Первый акт повторен, все звучит с формальной стороны так же, но по-новому. На сцене не игра, на сцене жизнь. На сцене не артист Федор Шаляпин, на сцене самый жуткий персонаж русской истории.

И сцена уже не сцена, а горница псковского боярина, даже не горница, а вся Русь, сжатая, как тисками, жестокой волей, грубой силой властолюбивого самодержца, для которого его воля, его власть, его желание, его каприз – превыше всего.

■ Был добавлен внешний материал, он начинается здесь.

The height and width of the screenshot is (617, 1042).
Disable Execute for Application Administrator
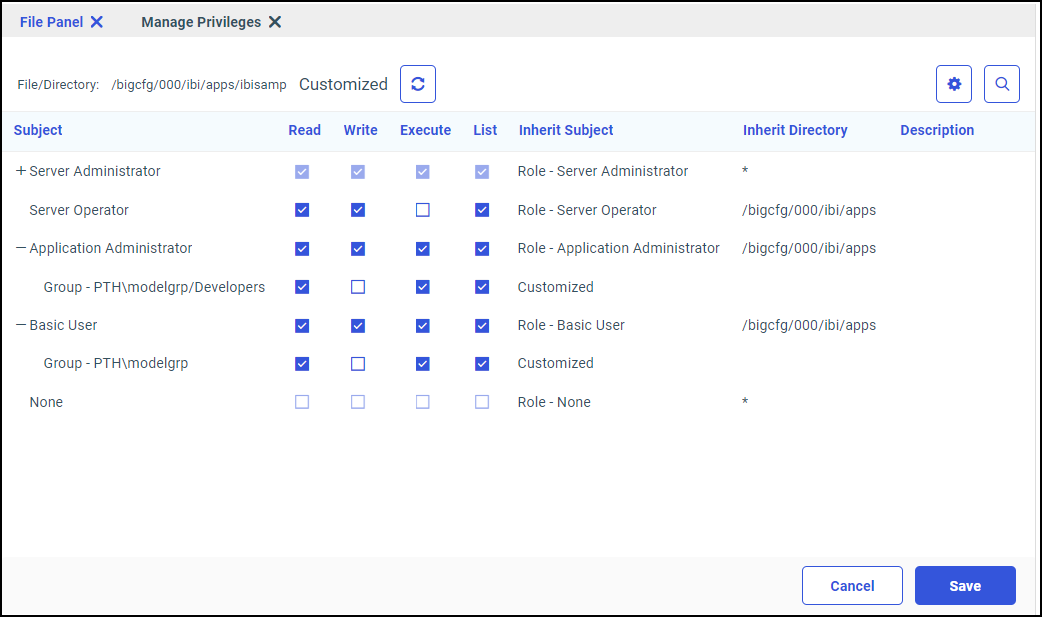[422, 248]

Позднее, через много лет, вспоминая эту первую свою, от начала до конца под руководством Мамонтова проделанную работу, Шаляпин писал: «Ведь вот же – в формальном отношении я пел Грозного безукоризненно правильно, с математической точностью выполняя все музыкальные интонации, то есть пел увеличенную кварту, пел секунду, терцию, большую, малую, как указано. Тем не менее если бы я даже обладал самым замечательным голосом в мире, то этого все-таки было бы недостаточно для того, чтобы произвести то художественное впечатление, которое требовала данная сценическая фигура в данном положении. Значит – понял я раз навсегда и бесповоротно: математическая верность в музыке и самый лучший голос мертвенны до тех пор, пока математика и звук не одухотворены чувством и воображением. Значит, искусство пения нечто большее, чем блеск bel canto».

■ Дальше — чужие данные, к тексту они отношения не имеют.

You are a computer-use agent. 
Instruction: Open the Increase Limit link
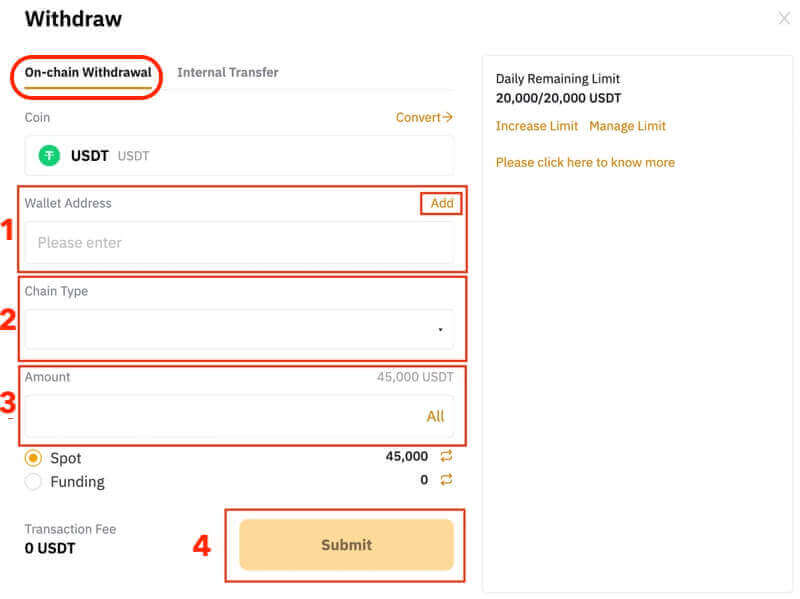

Это признание Шаляпина знаменательно во многих отношениях: в нем выражены эстетические взгляды Мамонтова, и взгляды эти стали эстетическим кредо Шаляпина.

А ведь и Шаляпина упрекали в дилетантстве, как и Мамонтова, упрекали в том, что он, мол, не твердо знает те профессиональные нормы пения, которые обязательны для каждого настоящего певца и которые, конечно же, знает каждый получивший специальное образование в консерватории, будь он хоть трижды бездарностью. А то, чему учил Мамонтов, – пустое… Именно во время репетиций «Псковитянки» понял Шаляпин, что это не «пустое», что именно это – главное, а то, что считают главным, если и не «пустое», то, во всяком случае, второстепенное.

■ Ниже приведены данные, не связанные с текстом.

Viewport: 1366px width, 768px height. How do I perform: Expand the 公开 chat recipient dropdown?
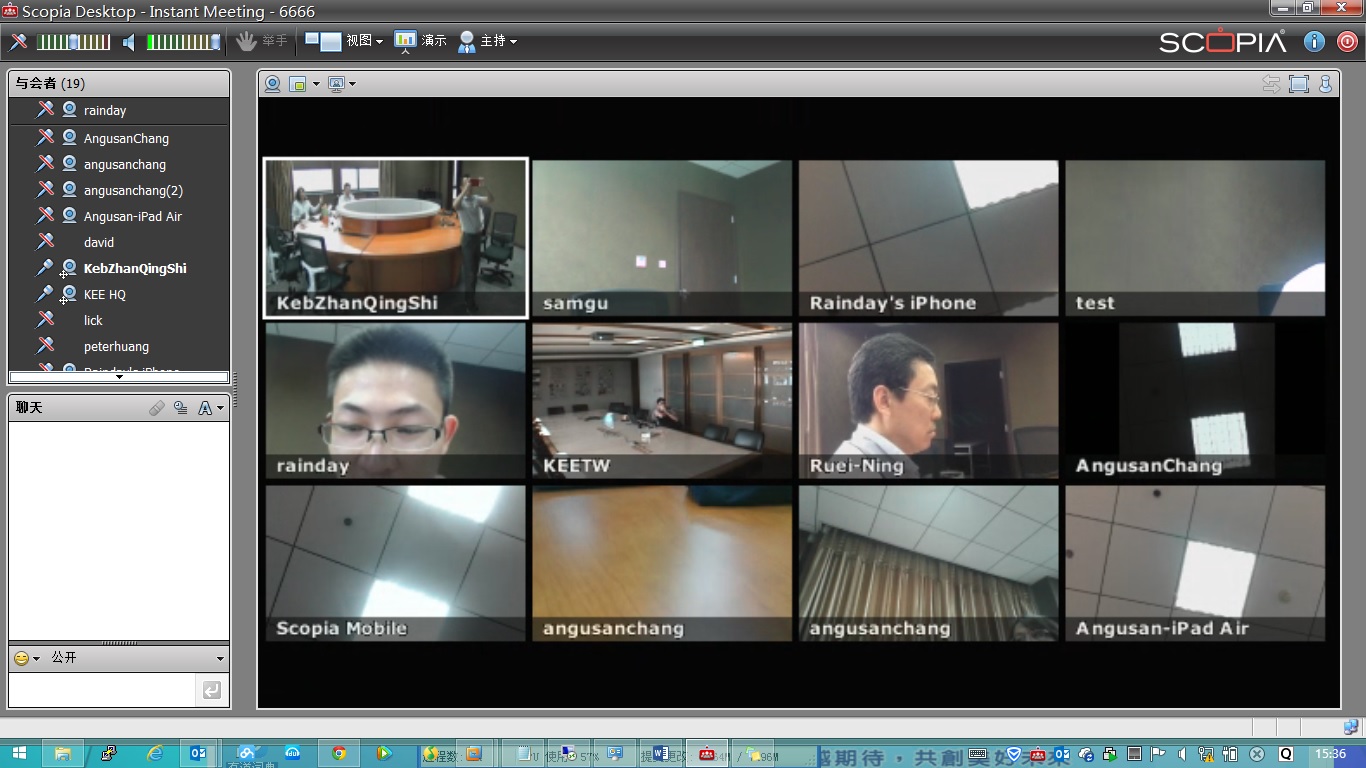(x=220, y=659)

«Несоответствие школы новому типу оперы, – писал Шаляпин, – чувствовалось… на „Псковитянке“. Конечно, я сам человек этой же школы, как и все вообще певцы наших дней. Это школа пения, и только. Она учит, как надо тянуть звук, как его расширять, сокращать, но она не учит понимать психологию изображаемого лица, не рекомендует изучать эпоху, создавшую его. Профессора этой школы употребляют темные для меня термины „опереть дыхание“, „поставить голос в маску“, „поставить на диафрагму“, „расширить реберное дыхание“. Очень может быть, что все это необходимо делать, но все-таки суть дела не в этом. Мало научить человека петь каватину, серенаду, балладу, романс, надо бы учить людей понимать смысл произносимых ими слов, чувства, вызвавшие к жизни именно эти слова, а не другие».